▶ WHAT TO PRODUCE
Please copy the records exactly, from the line containing "Cooperative Alce Rosso (12, 132)" through the line containing "V. 11, n. 23, janeiro/abril de 2009 (16, 12)", both included, and omit the pictures.

--- START SUPPLIED DATA ---

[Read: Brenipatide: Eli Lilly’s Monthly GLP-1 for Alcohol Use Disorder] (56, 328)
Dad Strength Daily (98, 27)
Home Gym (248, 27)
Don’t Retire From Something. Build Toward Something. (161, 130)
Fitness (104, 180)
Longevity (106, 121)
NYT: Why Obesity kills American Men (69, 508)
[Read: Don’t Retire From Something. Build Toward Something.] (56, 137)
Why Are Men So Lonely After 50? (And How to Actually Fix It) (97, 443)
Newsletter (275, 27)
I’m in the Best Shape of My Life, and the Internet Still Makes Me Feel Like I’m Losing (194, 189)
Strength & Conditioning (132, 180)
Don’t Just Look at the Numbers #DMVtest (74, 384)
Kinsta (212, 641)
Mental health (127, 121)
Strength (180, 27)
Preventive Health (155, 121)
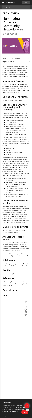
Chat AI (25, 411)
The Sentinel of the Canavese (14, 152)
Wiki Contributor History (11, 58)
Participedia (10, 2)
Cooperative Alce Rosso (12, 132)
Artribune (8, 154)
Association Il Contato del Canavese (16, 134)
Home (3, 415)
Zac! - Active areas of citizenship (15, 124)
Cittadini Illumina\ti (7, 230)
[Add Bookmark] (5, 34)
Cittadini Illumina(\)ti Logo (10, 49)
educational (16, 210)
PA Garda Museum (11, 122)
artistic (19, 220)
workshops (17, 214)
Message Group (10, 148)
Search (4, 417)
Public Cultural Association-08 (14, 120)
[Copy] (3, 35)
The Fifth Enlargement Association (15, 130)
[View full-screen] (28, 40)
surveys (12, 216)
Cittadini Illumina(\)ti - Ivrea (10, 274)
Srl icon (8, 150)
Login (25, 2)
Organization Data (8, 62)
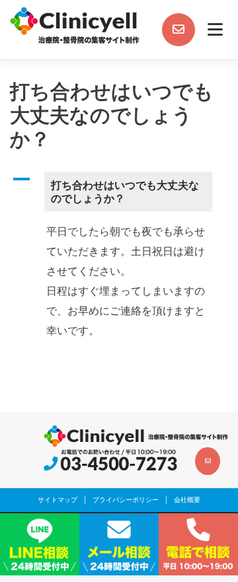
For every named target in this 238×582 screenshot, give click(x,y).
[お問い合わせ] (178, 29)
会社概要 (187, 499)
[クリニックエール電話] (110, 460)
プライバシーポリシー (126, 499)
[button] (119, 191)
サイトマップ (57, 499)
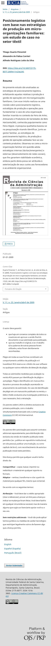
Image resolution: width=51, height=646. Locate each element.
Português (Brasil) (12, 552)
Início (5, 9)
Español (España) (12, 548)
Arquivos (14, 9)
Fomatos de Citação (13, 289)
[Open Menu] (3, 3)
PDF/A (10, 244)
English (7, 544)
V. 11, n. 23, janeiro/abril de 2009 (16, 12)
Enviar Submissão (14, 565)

--- END SUPPLIED DATA ---
--- START SUPPLIED DATA ---

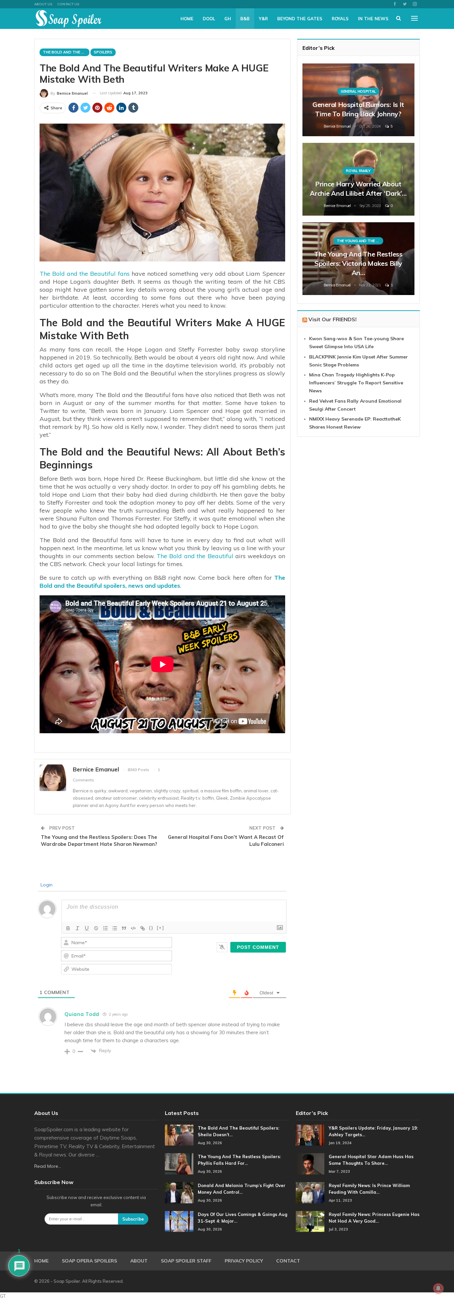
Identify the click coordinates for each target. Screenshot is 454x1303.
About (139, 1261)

--- END SUPPLIED DATA ---

▶ OUTPUT OF THE EXERCISE
Cooperative Alce Rosso (12, 132)
Artribune (8, 154)
Association Il Contato del Canavese (16, 134)
Home (3, 415)
Zac! - Active areas of citizenship (15, 124)
Cittadini Illumina\ti (7, 230)
[Add Bookmark] (5, 34)
Cittadini Illumina(\)ti Logo (10, 49)
educational (16, 210)
PA Garda Museum (11, 122)
artistic (19, 220)
workshops (17, 214)
Message Group (10, 148)
Search (4, 417)
Public Cultural Association-08 (14, 120)
[Copy] (3, 35)
The Fifth Enlargement Association (15, 130)
[View full-screen] (28, 40)
surveys (12, 216)
Cittadini Illumina(\)ti - Ivrea (10, 274)
Srl icon (8, 150)
Login (25, 2)
Organization Data (8, 62)
For every named target in this 238×582 screenshot, give click(x,y).
[お問い合わせ] (178, 29)
会社概要 (187, 499)
[クリニックエール電話] (110, 460)
プライバシーポリシー (126, 499)
[button] (119, 191)
サイトマップ (57, 499)
Image resolution: width=51, height=646. Locate each element.
Português (Brasil) (12, 552)
Início (5, 9)
Español (España) (12, 548)
Arquivos (14, 9)
Fomatos de Citação (13, 289)
[Open Menu] (3, 3)
PDF/A (10, 244)
English (7, 544)
V. 11, n. 23, janeiro/abril de 2009 (16, 12)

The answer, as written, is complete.